REPUBLIKA.CO.ID, MEDAN -- Green Peace melaporkan 40 persen kebun sawit di Indonesia dimiliki oleh petani skala kecil. Mirisnya, tingkat produktifitasnya dua kali lebih rendah dibandingkan kebun
milik perusahaan.
Sementara ekspansi kelapa sawit telah menjadi penyebab terbesar deforestasi Indonesia yang mencapai 150 ribu hektar per tahun antara 2009-2011. Ketimpangan pada jurang pengetahuan, kurangnya dukungan pemerintah dan dapat dilihat dari rendahnya produktifitas kebun sawit mandiri jika dibandingkan kebun milik perusahaan.
Padahal minyak sawit merupakan komoditas global yang menguasai 40% total produksi minyak nabati dunia sepanjang 2012-2013, di mana hampir setengah dari produksi tahun 2012 berasal dari Indonesia. Tingginya permintaan ini jelas menempatkan Indonesia sebagai negara yang paling rentan terhadap dampak perluasan areal kebun sawit yang mengkonversi kawasan berhutan dan gambut.
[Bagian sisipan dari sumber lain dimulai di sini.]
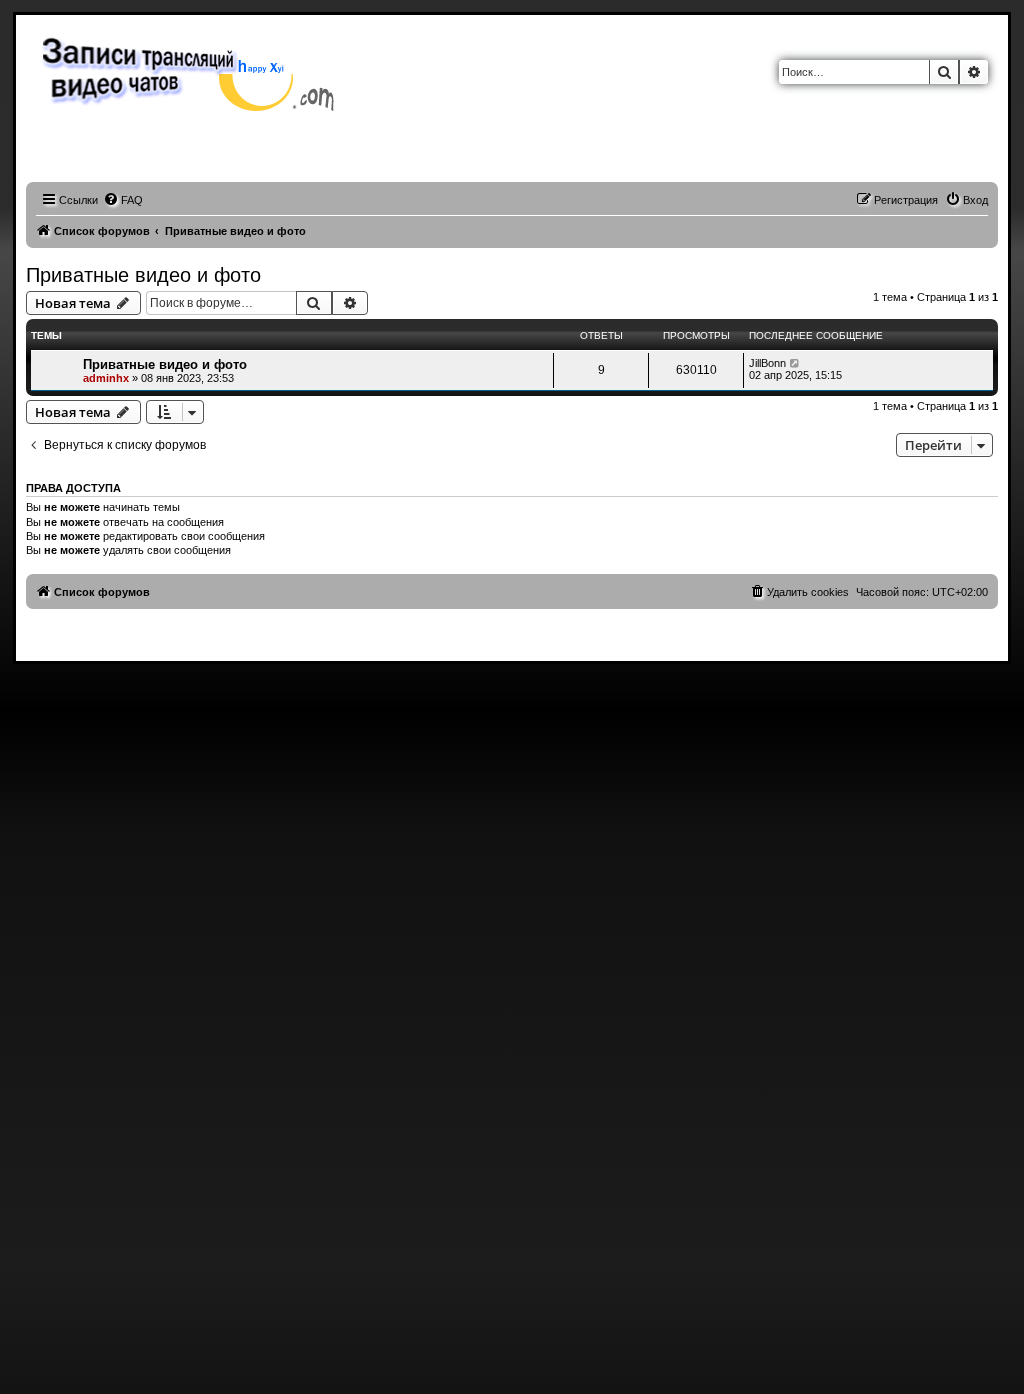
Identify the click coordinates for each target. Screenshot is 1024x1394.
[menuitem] (123, 200)
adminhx (106, 378)
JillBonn (767, 363)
Koordinator Solusi Greenpeace Indonesia, Achmad seperti rilis yang diterima Republika mengatakan, trend di pasar global saat ini menunjukkan peluang positif yang bisa dimanfaatkan petani mandiri. Terdapat trend di masyarakat global yang terus menekan sejumlah perusahaan konsumen untuk membebaskan rantai suplai mereka dari jejak deforestasi dan mendorong upaya-upaya keberlanjutan di negara produksi.
Sehingga menjadi kesempatan bagus bagi petani sawit mandiri untuk muncul sebagai aktor untuk melakukan intensifikasi. Serta mempraktikkan pengelolaan kebun yang baik di tengah masih banyaknya produsen lain yang tertinggal dan terus menghancurkan hutan dan gambut.
“Ini adalah pasar potensial bagi petani mandiri sementara bagi perusahaan sawit dan konsumen harus melirik dan membuka hubungan bisnis mereka dengan model kebun seperti ini sebagai nilai tambah bagi pertanggungjawaban produk mereka. Pembangunan ekonomi Indonesia dapat tercapai tanpa perlu merusak hutan yang tersisa,” ujar Achmad, Ahad (31/8).